Attorney General Andy Beshear formally announced his campaign for governor with a pledge to bring Kentuckians together to invest in public education, attract better paying jobs, more aggressively tackle the opioid epidemic and restore government accountability.

Beshear, 40, and his running mate, educator Jacqueline Coleman, 36, of Harrodsburg, announced their campaign to restore dignity and transparency to Frankfort on a two-day, seven-city swing around Kentucky.

“I have poured my heart and soul into being attorney general because I love Kentucky,” Beshear said. “I was born and raised in this state, graduated from its public schools and my wife Britainy and I chose it as the place we would perform our most important job – raising our children. As governor, I will work every day to bring Kentuckians together to tackle our most pressing problems.”

Beshear said leaders in Frankfort are placing their own interests ahead of the interests of regular Kentuckians. “We need a new generation of leadership willing to listen and work with people, not bully them and say it’s my way or the highway.”

As governor, Beshear said he would work to fund every public school and public university in a way that creates true opportunity for our children. Teachers would be treated with respect, their retirements would be honored and they will have a seat at the table because they educate and care for our state’s most precious resource – our children.

Beshear will continue his fight in the drug epidemic, bringing his success in launching the opioid disposal program, funding treatment and suing opioid makers to the Governor’s Office, where he could make even more progress.

Beshear stated another key focus would be creating good paying jobs. At a time when Kentucky has some of the lowest paying jobs and lowest wage growth in the country, Beshear promised to bring to Kentucky the types of jobs that pay enough for our families to live on.

In order “to get back to doing the right thing simply because it is the right thing to do,” Beshear pledges to restore honesty and transparency in government by instituting one of the nation’s toughest ethics codes and pushing for legislative term limits.
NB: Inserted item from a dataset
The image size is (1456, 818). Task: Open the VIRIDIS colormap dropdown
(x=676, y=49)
“These are big goals, but we can achieve them if we work together and trust one another,” Beshear said. “I’m blessed that in making this announcement and commitment, I’m supported by the best family anyone could ask for as well as the best running mate.”

A fifth-generation Mercer Countian, Coleman has worked over a decade in public education, serving as a teacher, high school basketball coach and administrator.
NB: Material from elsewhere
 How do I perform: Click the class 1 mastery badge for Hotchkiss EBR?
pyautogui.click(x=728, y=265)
Coleman began her teaching career at Burgin High School before moving on to East Jessamine High School. She’s currently an assistant principal at Nelson County High School. Coleman played college basketball and has been a staunch advocate for public education and empowering young women.
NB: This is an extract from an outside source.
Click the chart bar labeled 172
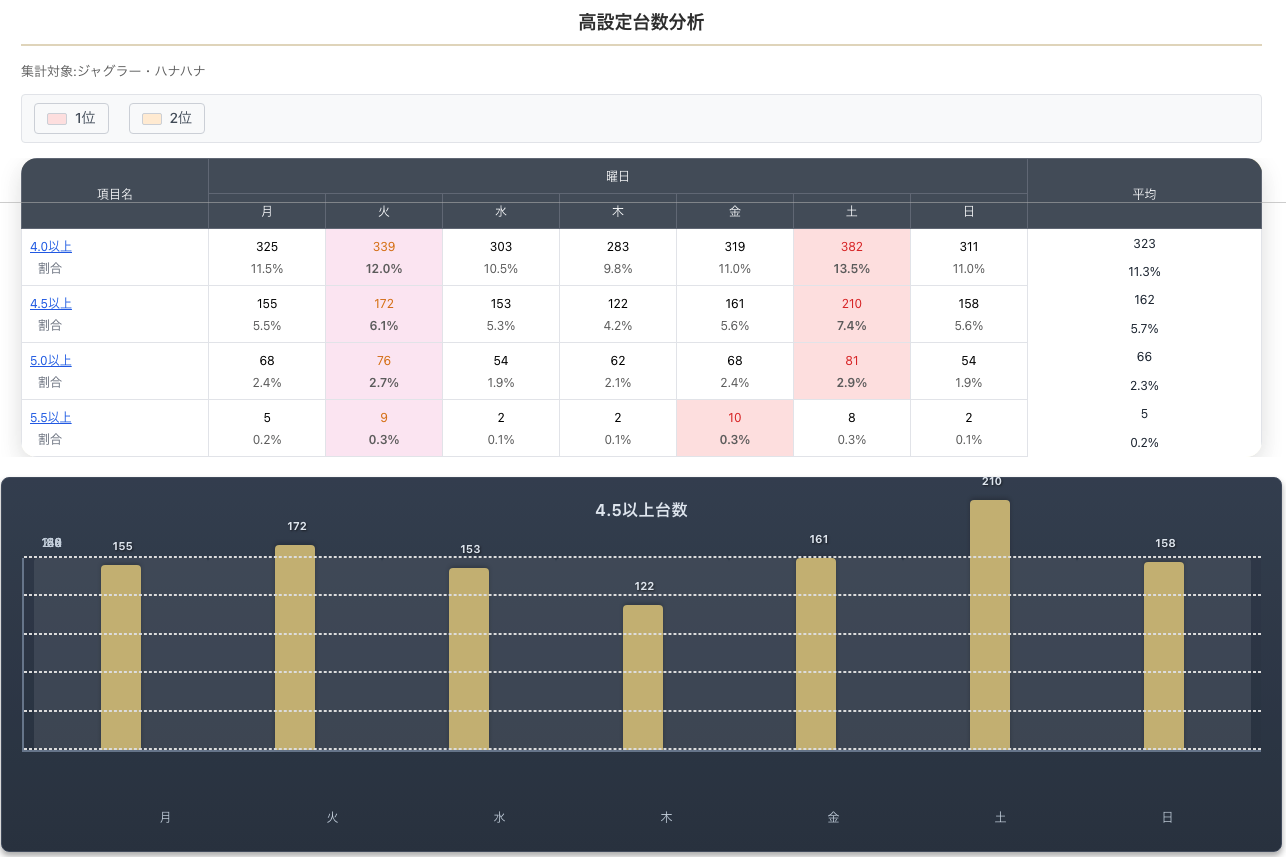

“Frankfort is broken, and as Kentuckians, we can no longer allow our government to blindside us time and time again at the cost of our children’s future,” Coleman said. “We need a change and that’s why I’m running with Andy. His fight to protect our families has made him an outsider in Frankfort, and his passion and conviction for Kentucky is the one thing that will truly restore open and honest government that will once again work for each and every one of us.”

As attorney general, Beshear has fought for families who have lost loved ones to Kentucky’s opioid epidemic. He has sued six opioid manufacturers and distributors, provided $8 million in funding to 15 drug treatment centers statewide and launched an opioid disposal prevention program aimed at eliminating 2.2 million opioids sitting in household medicine cabinets across the state.

Beshear has given a voice to survivors of domestic violence and sexual abuse by establishing the nation’s first survivors council, and by pledging to test every rape kit across Kentucky through $4.5 million in state funding to the KSP Crime Lab and by securing nearly $3 million in federal funding to create a sexual assault cold case unit in his office.

During Beshear’s time as attorney general, the office arrested, charged and convicted a record number of online predators; trained thousands of Kentuckians to recognize and report child abuse; and helped raise awareness and fought against modern day slavery – human trafficking.

Beshear has protected seniors who face a multitude of scammers by partnering with nonprofits, churches and veterans’ organizations to offer real solutions, and his office has returned $1.6 million to Kentuckians who have fallen victim to scams.

Beshear said he and Coleman are excited about the opportunity to listen to Kentuckians in every corner of the state and to share their ideas on how to move Kentucky forward.
The two announced their 2019 run July 9 and July 10 in Ashland, Bowling Green, Lexington, Louisville, Owensboro, Paducah and Pikeville.